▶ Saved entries
[BEGIN]
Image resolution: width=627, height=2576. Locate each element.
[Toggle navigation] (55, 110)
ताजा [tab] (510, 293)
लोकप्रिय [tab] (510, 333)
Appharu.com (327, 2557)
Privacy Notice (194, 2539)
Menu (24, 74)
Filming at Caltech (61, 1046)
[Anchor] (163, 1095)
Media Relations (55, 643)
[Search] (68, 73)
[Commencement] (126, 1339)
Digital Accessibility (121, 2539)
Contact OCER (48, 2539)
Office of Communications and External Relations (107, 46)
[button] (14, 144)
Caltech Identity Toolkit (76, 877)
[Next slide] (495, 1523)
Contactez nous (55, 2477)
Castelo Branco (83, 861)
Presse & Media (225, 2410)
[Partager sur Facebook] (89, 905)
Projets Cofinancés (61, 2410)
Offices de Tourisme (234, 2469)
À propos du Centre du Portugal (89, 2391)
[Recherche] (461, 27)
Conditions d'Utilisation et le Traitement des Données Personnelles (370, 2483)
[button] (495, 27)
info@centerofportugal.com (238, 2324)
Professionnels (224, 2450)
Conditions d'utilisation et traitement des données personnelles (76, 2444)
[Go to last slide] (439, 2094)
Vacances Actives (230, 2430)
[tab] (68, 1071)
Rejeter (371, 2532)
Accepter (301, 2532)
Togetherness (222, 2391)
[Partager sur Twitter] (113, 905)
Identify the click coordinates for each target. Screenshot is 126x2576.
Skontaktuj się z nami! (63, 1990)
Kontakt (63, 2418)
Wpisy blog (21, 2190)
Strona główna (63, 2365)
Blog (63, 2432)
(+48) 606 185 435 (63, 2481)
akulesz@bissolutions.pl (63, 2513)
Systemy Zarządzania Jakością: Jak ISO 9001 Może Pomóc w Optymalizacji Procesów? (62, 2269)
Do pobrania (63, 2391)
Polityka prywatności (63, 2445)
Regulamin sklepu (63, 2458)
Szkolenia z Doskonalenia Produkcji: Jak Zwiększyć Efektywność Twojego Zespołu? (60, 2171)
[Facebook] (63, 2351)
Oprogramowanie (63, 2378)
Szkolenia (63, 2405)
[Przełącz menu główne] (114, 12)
[END]
Return each line of the material above that contains the word "Conditions".

▶ ANSWER TO THIS EXERCISE
Conditions d'Utilisation et le Traitement des Données Personnelles (370, 2483)
Conditions d'utilisation et traitement des données personnelles (76, 2444)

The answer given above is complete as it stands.